Two Fruits of True Forgiveness | J.D. Greear

There are certain theological words that, despite being common among Christians, are so persistently misunderstood by our non-Christian neighbors that a lot of explanation—and, usually, correction—is necessary. Think of words like “redeem” or “glorify” or “Trinity.” If you don’t go to church, you don’t use those words… unless you’re talking about church people.

But another set of words gets even trickier. These are the words that most people use, but that Christians use differently from the rest of the world. The problem here is that when people hear them, they think they know the meaning, even if their understanding is miles away from the biblical idea. (I’m looking at you, “sin,” “holy,” and “repent.”)

Forgiveness is one of those tricky words. The word seems simple enough, but I’m convinced that most people in our society don’t think of forgiveness in biblical terms, especially in the context of “God forgives me.” Most people tend to combine “forgive” with “excuse” or (even worse) “ignore,” which makes for a nasty mixture.

Psalm 32 gives us a litmus test for true forgiveness, which shows us how distinct it is from all competing ideas. According to the psalmist, those who find forgiveness are changed by it. Once we are truly forgiven, we find that our love for God and our compassion for others begin to grow.

1. Love for God can be seen in 32:11 – the psalmist is glad “in the Lord.” As Jesus said, those who are forgiven much, love much. Our problem is not that we have so little for God to forgive, but that we hide our sin so readily that we don’t realize how much we have been forgiven. But the only way for God to forgive us is to be honest about how messed up we are. God’s forgiveness begins where blame-shifting ends. Only when we own our sin as ours, not justifying it or covering it up, can God begin to deal with it. Cover your sin and God will expose it; expose it, and God will cover it.

No wonder the psalmist expresses his love for God. He knows the shame and terror of having his sin exposed. But he also knows the inexpressible joy of having that sin decisively dealt with.
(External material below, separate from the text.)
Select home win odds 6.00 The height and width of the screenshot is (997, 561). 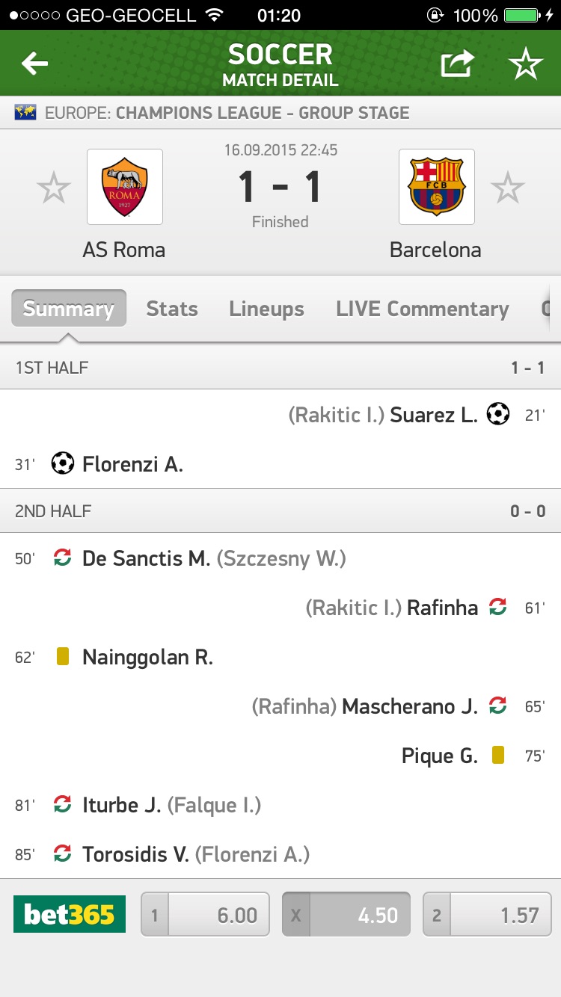click(206, 914)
As Charles Spurgeon said, “When we think too lightly of sin, we think too lightly of the Savior. He who has stood before his God, convicted and condemned, with the rope about his neck, is the man to weep for joy when he is pardoned, to hate the evil which has been forgiven him, and to live to the honor of the Redeemer by whose blood he has been cleansed.”[1]

The psalmist says that God’s “steadfast love” surrounds him (32:10). This is the source of all true love for God: assurance of the love of God for you produces love for God in you.
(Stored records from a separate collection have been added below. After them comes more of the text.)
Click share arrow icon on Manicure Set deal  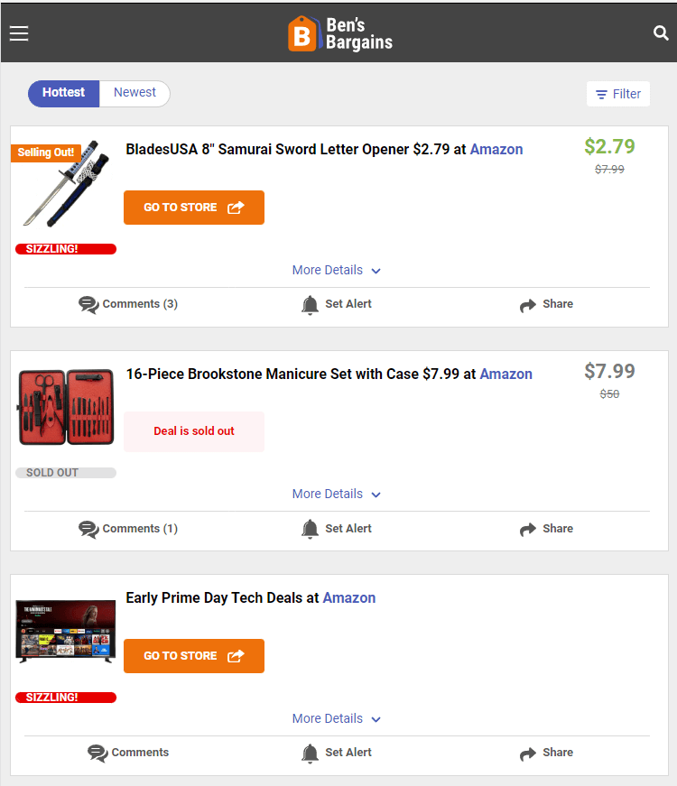pos(528,529)
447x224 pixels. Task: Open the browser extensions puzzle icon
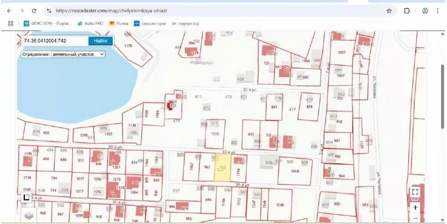(407, 10)
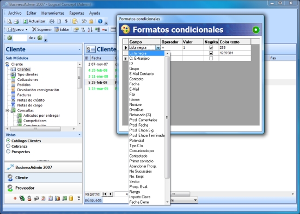The image size is (300, 214).
Task: Check the Negrita box in new row
Action: tap(211, 59)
2. Compassion for others comes through in 32:8–11. The first seven verses describe the psalmist’s experience of forgiveness, but at verse 8, he turns the corner and begins addressing others. He wants to help people struggling with sin, just as he has been helped.

People who have experienced mercy speak to others with a tenderness and a gentleness that flows from their experience of forgiveness. Is that you?

Do others feel safe in their weakness around you? If you are aware of God’s grace in your life, they will. You won’t rush to judgment, because you remember the judgment that rightly sat over your head. The sign that you have experienced the mercy of God is your mercy toward others.

How vulnerable are you with other believers about your sin? And I don’t mean the acceptable ones, either. “Oh, I struggle with pride.” Thanks for “confessing” about how awesome you are. No, I mean really confessing your struggles and weaknesses. If you’ve experienced the joy of forgiveness, you won’t mind letting people see your faults, because your happiness doesn’t depend on maintaining some illusion that you’re perfect.

Do you receive criticism well? If you’ve had the experience of being deeply forgiven, you won’t mind when others point out your sin. You’re very aware of those sins yourself, and you aren’t trying to cover them up behind a mask of your own goodness. God’s mercy—not your stockpile of goodness—is your hiding place. You’ll even boast about your faults, because that way people can see that there is a hiding place for their souls as well.

What makes forgiveness so life changing isn’t simply that it makes us “guilt-free.” It’s that forgiveness reconciles us to God. The world’s best imitation of forgiveness can only say, “You may go.” But God’s forgiveness says, “Please come near.” The gospel is a message of reconciliation, releasing us from our sin so that we can come close to God, the sole source of all joy, once again.